As the article says: "I find this particularly interesting because this isn't fundamentally a problem of the software being written in C. These are logic errors that are possible in nearly all languages, the common factor being this is a vulnerability in the interprocess communication of the components (either between git and external processes, or within the components of git itself). It is possible to draw a parallel with CRLF injection as seen in HTTP (or even SMTP smuggling)."
You can write this in any language. None of them will stop you. I'm on the cutting edge of "stop using C", but this isn't C's fault.
You can, but in languages like python/java/go/rust/... you wouldn't, because you wouldn't write serialization/de-serialization code by hand but call out to a battle hardened library.
This vulnerability is the fault of the C ecosystem where there is no reasonable project level package manager so everyone writes everything from scratch. It's exacerbated by the combination of a lack of generics (rust/java's solution), introspection (java/python's solution), and poor preprocessor in C (go's solution) so it wouldn't even be easy to make a ergonomic general purpose parser.
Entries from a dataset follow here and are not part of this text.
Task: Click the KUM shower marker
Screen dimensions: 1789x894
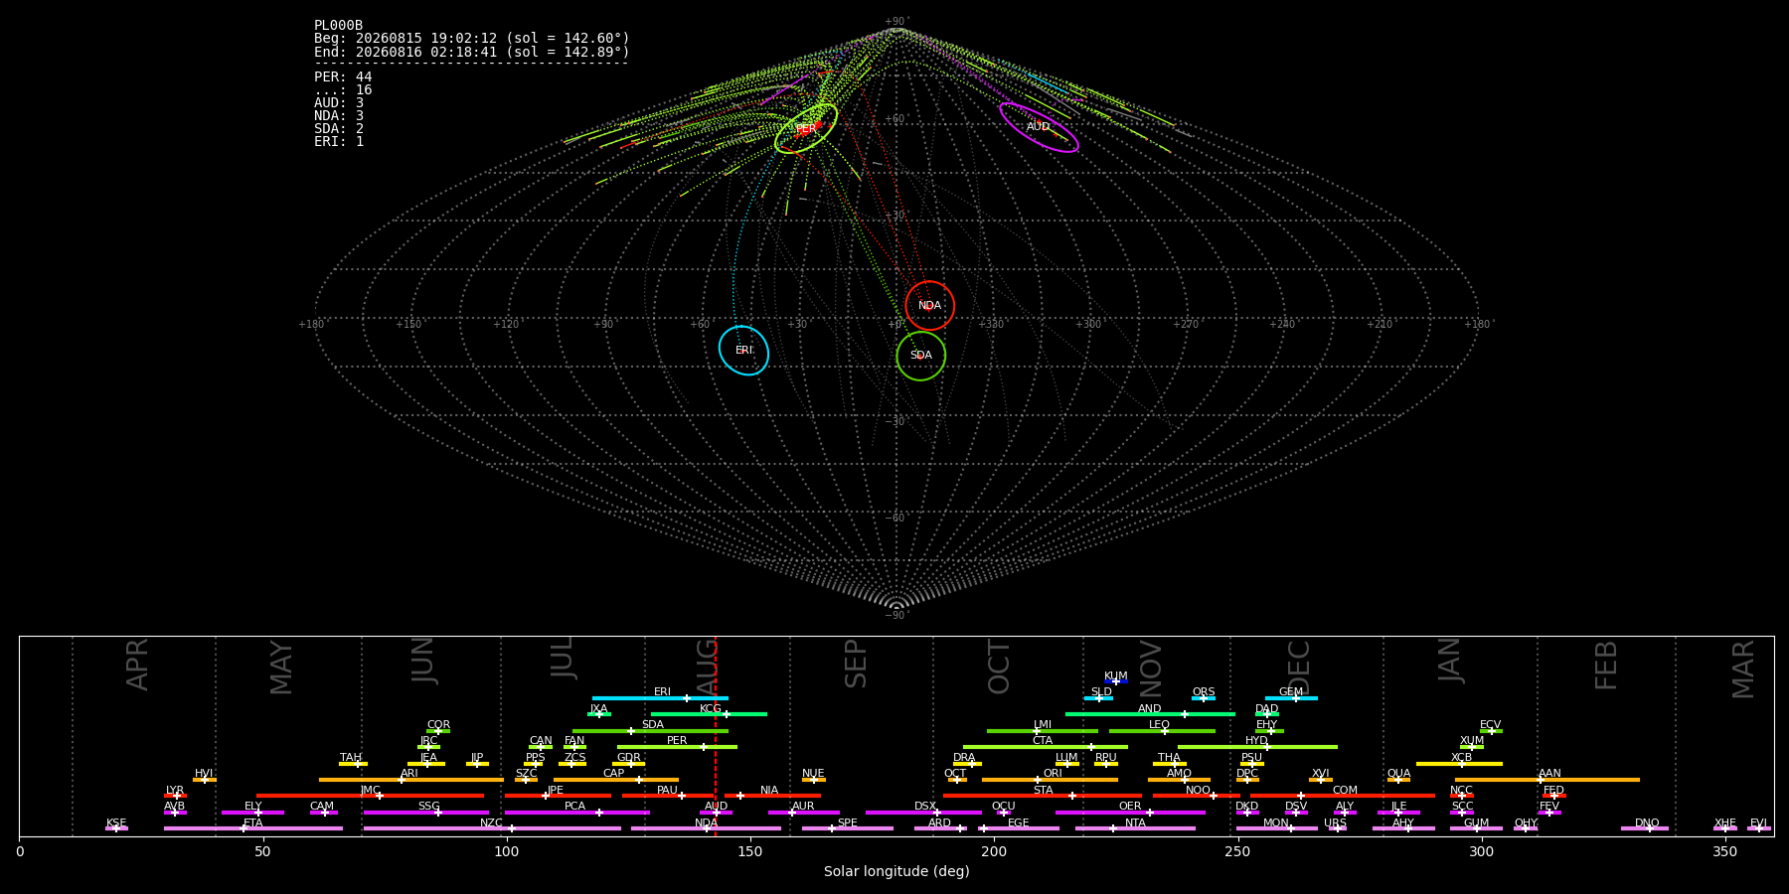Action: pyautogui.click(x=1116, y=681)
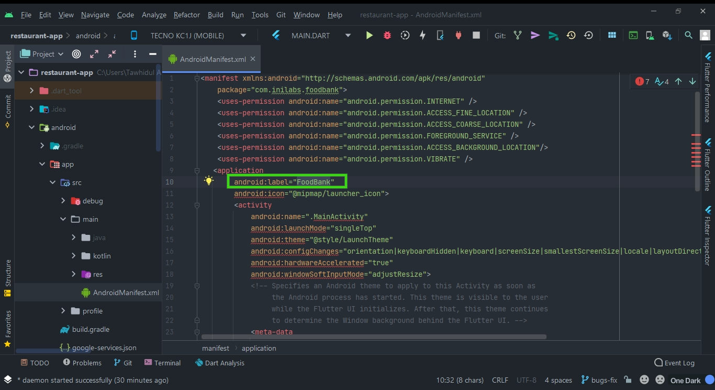Open search everywhere magnifier icon

pyautogui.click(x=689, y=35)
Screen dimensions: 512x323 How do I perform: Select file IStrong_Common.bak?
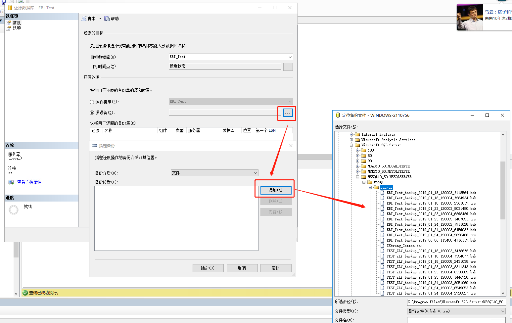pyautogui.click(x=404, y=246)
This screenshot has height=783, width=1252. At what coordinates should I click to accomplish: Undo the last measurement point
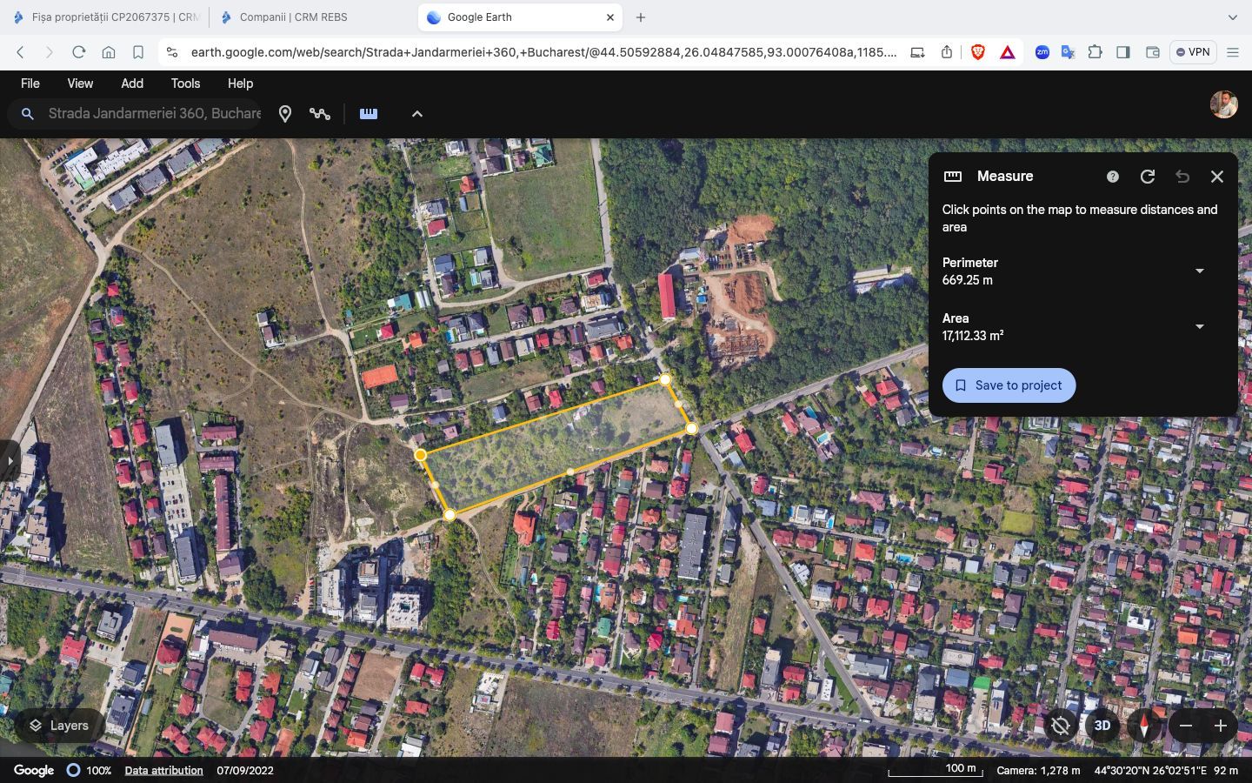coord(1182,177)
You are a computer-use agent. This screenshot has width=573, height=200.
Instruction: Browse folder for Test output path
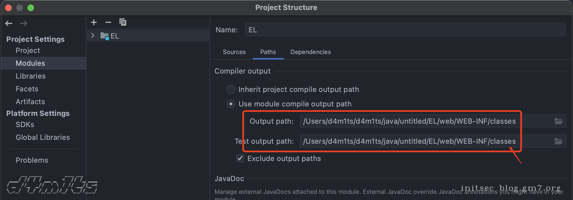558,142
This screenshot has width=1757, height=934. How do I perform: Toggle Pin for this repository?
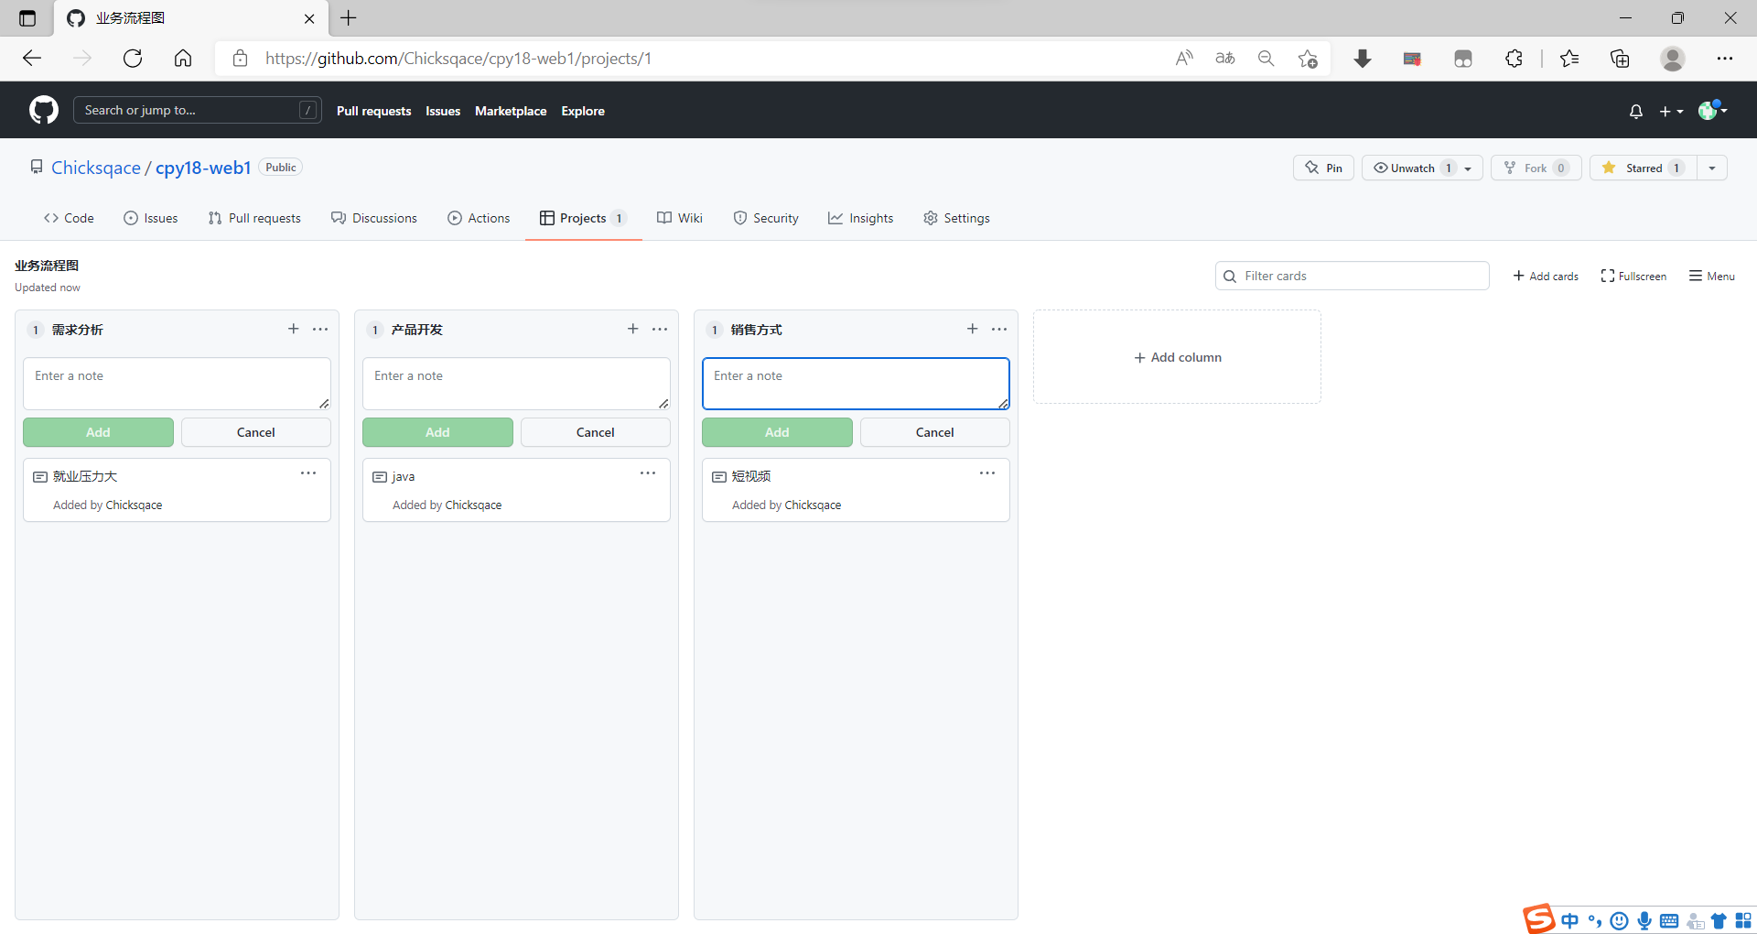(1323, 168)
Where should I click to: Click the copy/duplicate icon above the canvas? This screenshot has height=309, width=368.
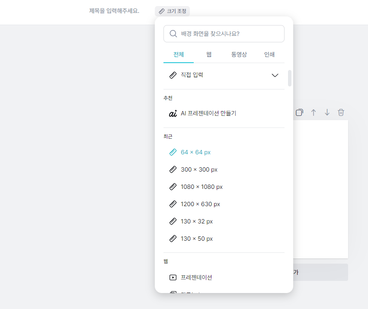pos(299,112)
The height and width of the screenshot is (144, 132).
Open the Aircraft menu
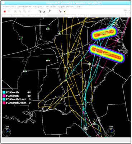point(51,6)
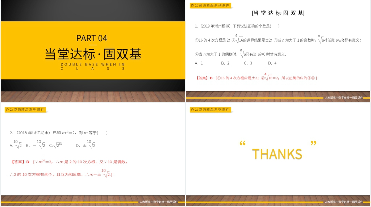Choose option D. 4 in question 1
The height and width of the screenshot is (207, 371).
pyautogui.click(x=272, y=63)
Python's pathlib wouldn't help you here, it can encode the necessary bits. Especially with configparser - it's 20 year old configuration reader. Java's story is worse.
What part of this would be prevented by another language?
You'd need to switch your data format to something like json, toml, etc. to prevent this from the outset. But JSON was first standardised 25 years ago, and AJAX wasn't invented when this was written. JSON was a fledgling and not widely used yet.
I guess we had netrc - but that's not standardised and everyone implements it differently. Same story for INI.
There was XML - at a time when it was full of RCEs, and everyone was acknowledging that its parser would be 90% of your program. Would you have joined the people disparaging json at the time as reinventing xml?
This vulnerability is the fault of data formats not being common enough to be widely invented yet.
> What part of this would be prevented by another language?
> You'd need to switch your data format to something like json, toml, etc.
The part where if you wrote this in any modern languages ecosystem you would do this.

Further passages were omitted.